■ Exercise directions ■
Which lines below fall between the one containing "Privacy Policy (1060, 1834)" and the one containing "South Carolina News (444, 1875)"? Repeat them exactly, counting both of those lines, and add nothing else.

■ Exercise materials ■
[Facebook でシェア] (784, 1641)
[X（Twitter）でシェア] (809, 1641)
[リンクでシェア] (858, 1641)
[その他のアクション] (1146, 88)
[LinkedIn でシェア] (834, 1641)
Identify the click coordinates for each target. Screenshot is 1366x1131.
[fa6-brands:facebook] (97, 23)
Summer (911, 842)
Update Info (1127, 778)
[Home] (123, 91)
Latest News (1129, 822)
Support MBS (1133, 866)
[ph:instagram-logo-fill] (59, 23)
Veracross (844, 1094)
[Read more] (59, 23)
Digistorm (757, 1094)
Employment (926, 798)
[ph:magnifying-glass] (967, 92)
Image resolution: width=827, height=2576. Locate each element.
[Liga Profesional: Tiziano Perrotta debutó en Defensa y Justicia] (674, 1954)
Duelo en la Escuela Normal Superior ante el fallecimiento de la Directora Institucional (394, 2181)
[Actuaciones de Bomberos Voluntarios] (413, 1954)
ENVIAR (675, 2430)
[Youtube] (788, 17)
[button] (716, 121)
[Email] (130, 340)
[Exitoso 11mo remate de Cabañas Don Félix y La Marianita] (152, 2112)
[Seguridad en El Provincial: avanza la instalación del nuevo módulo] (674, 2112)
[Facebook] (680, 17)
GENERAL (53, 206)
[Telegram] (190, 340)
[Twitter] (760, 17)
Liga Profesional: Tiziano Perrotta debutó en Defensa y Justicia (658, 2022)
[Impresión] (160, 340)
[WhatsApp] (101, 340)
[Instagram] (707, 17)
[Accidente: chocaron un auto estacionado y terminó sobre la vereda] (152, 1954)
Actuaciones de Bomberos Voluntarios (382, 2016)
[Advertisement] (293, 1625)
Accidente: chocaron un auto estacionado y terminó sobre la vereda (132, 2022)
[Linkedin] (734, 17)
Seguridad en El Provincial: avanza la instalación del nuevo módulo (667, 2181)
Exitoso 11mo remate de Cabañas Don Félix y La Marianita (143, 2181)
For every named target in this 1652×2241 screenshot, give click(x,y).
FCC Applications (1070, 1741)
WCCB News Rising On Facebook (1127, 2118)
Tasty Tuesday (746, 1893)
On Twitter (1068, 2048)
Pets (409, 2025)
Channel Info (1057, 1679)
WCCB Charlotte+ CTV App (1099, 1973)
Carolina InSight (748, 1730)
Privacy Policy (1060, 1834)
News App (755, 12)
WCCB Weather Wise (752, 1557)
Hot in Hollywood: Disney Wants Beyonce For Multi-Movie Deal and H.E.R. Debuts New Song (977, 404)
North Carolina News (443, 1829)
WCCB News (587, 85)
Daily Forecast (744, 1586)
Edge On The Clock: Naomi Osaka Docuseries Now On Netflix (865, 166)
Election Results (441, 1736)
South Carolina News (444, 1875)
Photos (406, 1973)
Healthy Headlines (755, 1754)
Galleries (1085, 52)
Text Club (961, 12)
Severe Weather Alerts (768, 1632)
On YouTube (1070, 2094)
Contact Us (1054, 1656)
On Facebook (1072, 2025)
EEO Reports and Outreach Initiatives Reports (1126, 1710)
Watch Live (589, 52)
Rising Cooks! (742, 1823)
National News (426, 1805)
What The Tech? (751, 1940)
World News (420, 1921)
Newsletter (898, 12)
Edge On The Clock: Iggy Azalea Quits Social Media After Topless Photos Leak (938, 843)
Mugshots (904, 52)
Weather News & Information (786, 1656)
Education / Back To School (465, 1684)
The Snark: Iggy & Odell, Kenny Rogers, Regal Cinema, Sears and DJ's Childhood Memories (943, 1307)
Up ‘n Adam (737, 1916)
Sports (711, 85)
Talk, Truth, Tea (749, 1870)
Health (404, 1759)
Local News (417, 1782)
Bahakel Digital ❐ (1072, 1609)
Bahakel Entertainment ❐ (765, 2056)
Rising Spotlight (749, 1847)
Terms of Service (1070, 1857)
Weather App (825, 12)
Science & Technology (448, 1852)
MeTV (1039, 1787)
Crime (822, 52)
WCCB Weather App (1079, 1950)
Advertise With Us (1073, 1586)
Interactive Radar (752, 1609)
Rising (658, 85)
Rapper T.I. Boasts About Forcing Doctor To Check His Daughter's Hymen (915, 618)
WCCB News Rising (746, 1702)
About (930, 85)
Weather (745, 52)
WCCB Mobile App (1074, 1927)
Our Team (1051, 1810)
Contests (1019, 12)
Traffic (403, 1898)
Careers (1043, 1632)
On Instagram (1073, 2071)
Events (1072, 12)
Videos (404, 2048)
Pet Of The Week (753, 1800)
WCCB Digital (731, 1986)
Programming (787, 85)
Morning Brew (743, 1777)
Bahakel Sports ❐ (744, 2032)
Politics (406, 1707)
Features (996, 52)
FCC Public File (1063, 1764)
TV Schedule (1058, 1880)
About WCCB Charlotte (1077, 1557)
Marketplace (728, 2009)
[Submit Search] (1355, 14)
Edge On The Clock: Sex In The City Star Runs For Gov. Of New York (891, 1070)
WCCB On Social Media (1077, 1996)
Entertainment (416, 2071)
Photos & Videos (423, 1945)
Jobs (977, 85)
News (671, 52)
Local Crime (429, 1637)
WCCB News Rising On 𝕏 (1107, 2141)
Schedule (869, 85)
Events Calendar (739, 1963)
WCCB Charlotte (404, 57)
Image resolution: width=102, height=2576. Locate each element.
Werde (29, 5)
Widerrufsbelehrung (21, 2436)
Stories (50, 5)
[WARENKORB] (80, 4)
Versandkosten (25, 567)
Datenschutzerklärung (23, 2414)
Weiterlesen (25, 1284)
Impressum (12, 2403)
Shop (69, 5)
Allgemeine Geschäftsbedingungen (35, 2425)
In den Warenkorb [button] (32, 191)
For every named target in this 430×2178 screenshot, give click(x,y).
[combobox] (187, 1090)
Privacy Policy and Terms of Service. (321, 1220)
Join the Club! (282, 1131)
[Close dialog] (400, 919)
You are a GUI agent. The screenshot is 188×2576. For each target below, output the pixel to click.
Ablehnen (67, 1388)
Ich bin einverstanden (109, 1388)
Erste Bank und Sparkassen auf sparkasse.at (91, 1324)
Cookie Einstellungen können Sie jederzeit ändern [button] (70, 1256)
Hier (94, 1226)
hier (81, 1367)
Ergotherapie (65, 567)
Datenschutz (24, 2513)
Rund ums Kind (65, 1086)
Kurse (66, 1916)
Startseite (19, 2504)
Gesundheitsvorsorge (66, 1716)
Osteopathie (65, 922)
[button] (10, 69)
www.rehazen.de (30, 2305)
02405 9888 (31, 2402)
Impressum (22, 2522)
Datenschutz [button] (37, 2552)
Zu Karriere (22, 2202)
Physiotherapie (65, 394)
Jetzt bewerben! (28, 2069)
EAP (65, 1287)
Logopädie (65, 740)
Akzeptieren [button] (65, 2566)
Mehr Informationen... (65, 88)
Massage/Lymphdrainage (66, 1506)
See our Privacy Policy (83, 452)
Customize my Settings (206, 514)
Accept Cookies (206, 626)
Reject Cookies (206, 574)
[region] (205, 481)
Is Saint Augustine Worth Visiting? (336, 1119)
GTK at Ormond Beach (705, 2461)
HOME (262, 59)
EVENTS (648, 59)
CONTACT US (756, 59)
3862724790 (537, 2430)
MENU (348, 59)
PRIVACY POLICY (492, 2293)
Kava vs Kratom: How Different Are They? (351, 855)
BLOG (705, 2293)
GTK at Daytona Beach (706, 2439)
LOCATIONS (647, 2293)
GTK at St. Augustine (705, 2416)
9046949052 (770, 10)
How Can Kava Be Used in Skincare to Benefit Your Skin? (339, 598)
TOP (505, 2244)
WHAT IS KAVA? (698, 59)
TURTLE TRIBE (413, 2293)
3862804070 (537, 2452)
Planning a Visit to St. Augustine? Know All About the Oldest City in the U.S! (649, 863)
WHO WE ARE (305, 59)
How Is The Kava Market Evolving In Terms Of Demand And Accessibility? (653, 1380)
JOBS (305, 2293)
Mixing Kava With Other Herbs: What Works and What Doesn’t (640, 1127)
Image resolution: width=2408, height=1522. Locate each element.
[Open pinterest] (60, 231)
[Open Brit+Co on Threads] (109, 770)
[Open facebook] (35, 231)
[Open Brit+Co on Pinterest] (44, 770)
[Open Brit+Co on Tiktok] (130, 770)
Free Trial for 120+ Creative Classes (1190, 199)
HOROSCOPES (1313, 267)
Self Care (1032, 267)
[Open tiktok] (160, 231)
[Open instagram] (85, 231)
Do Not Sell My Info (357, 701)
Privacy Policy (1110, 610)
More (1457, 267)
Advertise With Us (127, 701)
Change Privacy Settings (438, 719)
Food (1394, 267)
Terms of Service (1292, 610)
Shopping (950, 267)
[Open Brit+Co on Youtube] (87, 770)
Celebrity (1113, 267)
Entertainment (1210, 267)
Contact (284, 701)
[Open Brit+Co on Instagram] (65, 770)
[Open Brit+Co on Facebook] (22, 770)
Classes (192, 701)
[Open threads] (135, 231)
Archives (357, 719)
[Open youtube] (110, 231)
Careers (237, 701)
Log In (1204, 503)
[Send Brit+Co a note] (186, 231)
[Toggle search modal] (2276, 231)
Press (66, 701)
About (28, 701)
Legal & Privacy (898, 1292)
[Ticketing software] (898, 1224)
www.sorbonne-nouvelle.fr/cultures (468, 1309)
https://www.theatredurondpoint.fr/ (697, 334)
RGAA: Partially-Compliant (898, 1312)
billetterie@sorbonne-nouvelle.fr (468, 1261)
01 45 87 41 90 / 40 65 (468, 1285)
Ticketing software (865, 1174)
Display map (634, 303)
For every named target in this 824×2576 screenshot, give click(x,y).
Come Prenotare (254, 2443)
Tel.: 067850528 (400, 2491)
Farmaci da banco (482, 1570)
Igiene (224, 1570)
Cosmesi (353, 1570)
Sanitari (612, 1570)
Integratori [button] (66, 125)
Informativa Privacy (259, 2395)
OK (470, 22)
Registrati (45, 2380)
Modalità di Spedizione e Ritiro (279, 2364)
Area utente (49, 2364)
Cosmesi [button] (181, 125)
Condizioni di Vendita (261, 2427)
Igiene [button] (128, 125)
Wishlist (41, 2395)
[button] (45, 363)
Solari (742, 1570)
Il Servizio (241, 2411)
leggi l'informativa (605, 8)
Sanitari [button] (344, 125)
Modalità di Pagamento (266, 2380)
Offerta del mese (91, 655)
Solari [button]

■ Response area ■
Privacy Policy (1060, 1834)
News App (755, 12)
WCCB Weather Wise (752, 1557)
Hot in Hollywood: Disney Wants Beyonce For Multi-Movie Deal and H.E.R. Debuts New Song (977, 404)
North Carolina News (443, 1829)
WCCB News (587, 85)
Daily Forecast (744, 1586)
Edge On The Clock: Naomi Osaka Docuseries Now On Netflix (865, 166)
Election Results (441, 1736)
South Carolina News (444, 1875)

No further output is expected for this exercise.